Recherché par l'équipe éditoriale d'Audiala à partir d'archives historiques, d'archives architecturales et de connaissances locales.
RRome a détruit Carthage avec une telle minutie en 146 av. J.-C. que les historiens débattent encore de l’aspect réel de la ville d’origine. Pourtant, le Site Archéologique De Carthage, étendu sur les collines qui dominent le golfe de Tunis, en Tunisie, reste l’un des lieux les plus stratifiés au monde. Voilà le paradoxe : la civilisation que Rome a tenté d’effacer attire encore les visiteurs, mais presque tout ce que vous voyez de vos propres yeux est romain.
Aujourd’hui, depuis la colline de Byrsa, le golfe de Tunis s’étire, bleu et plat, jusqu’à l’horizon. En contrebas, les colonnes massives des thermes d’Antonin, complexe thermal romain du IIe siècle autrefois plus haut qu’un immeuble de cinq étages, gisent parmi les herbes folles. Des villas modernes aux murs blancs et aux bougainvilliers serrent les bords de la zone archéologique. Le TGM dépose les visiteurs à quelques pas de ruines plus anciennes que la République romaine elle-même. Carthage n’est pas un chantier de fouilles isolé ; c’est une banlieue de Tunis, et le choc entre l’antique et l’ordinaire ne cesse jamais.
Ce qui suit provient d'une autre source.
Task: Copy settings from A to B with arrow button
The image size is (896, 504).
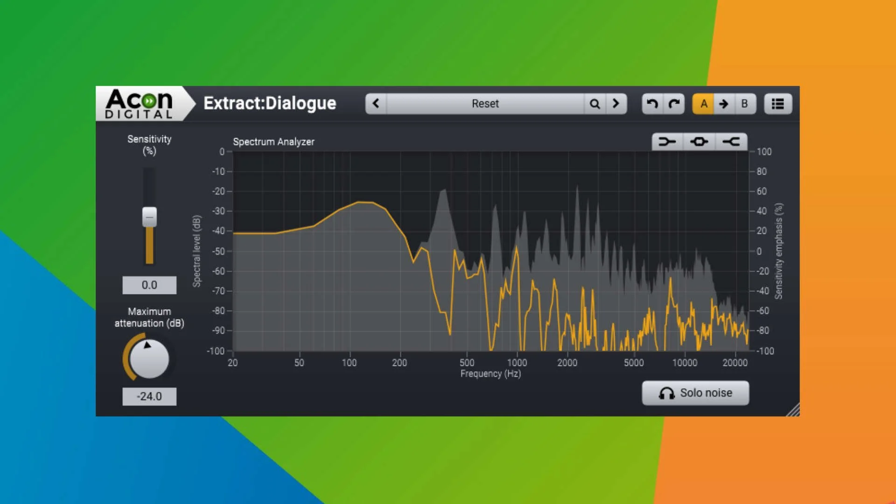Action: 724,104
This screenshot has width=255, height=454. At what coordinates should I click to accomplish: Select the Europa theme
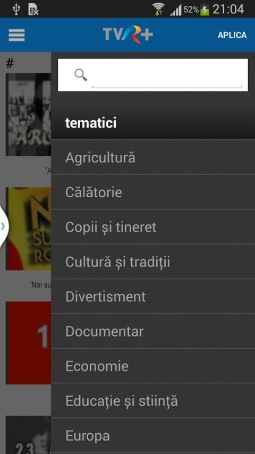[x=153, y=435]
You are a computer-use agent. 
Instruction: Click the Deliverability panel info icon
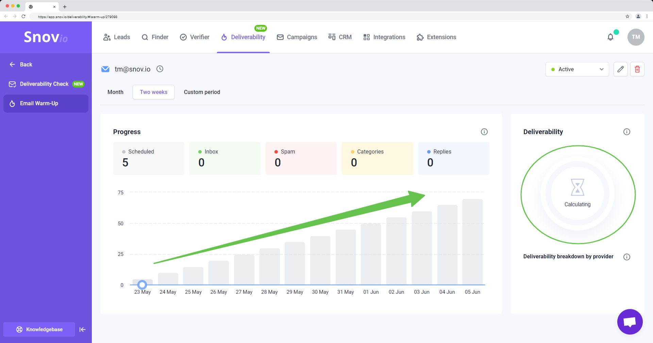pyautogui.click(x=626, y=132)
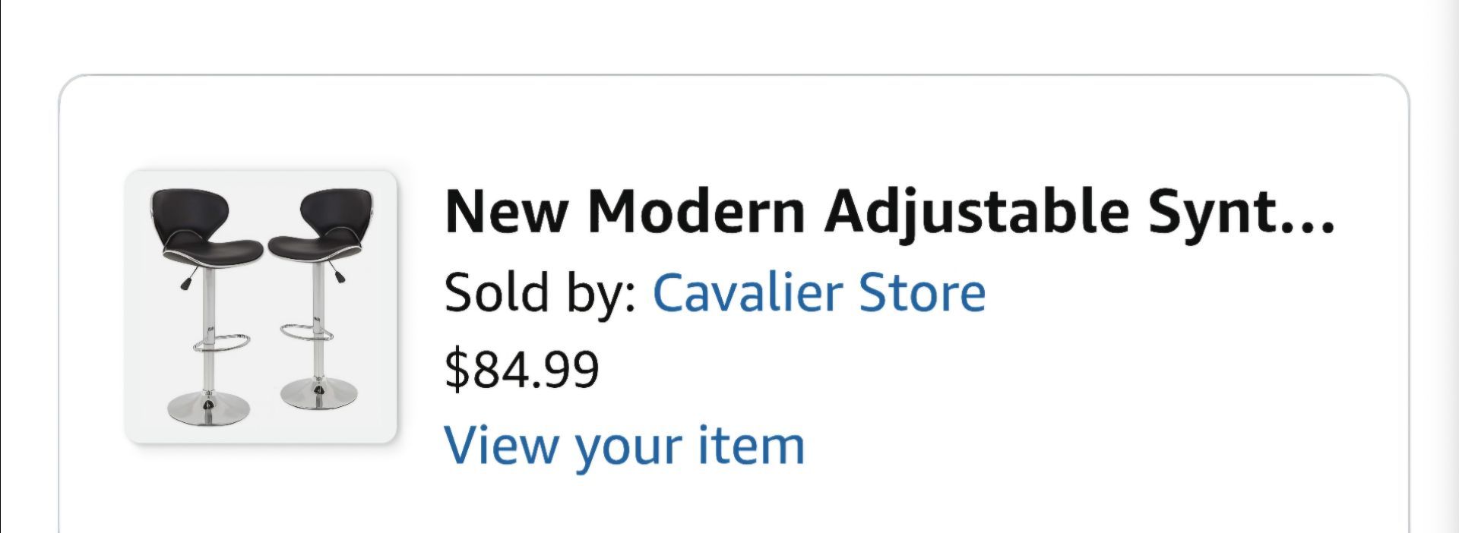Click the Cavalier Store seller link

[819, 293]
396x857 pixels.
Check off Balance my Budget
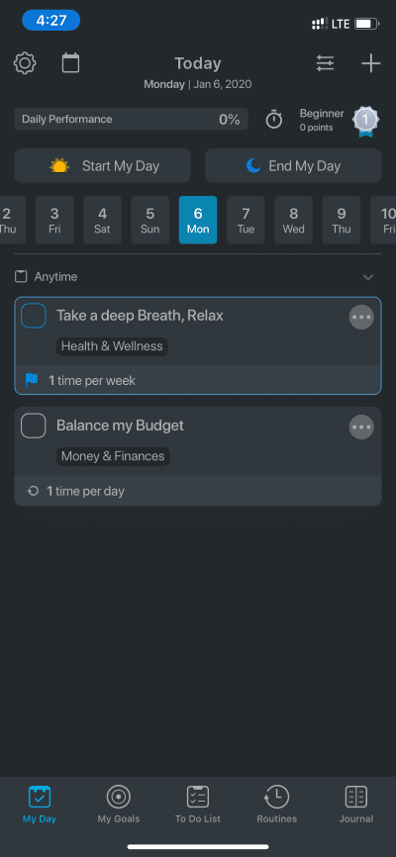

Ce qui justifie le déplacement n’est pas un seul monument, mais cette densité presque absurde du temps comprimé sur un même morceau de côte. Des urnes funéraires phéniciennes reposent dans le même sol que des mosaïques romaines et les fondations de basiliques paléochrétiennes. Les ports puniques, deux bassins artificiels qui abritaient autrefois une flotte de guerre capable de disputer à Rome le contrôle de la Méditerranée, restent visibles sous la forme de lagunes peu profondes, aujourd’hui bordées de roseaux et d’immeubles.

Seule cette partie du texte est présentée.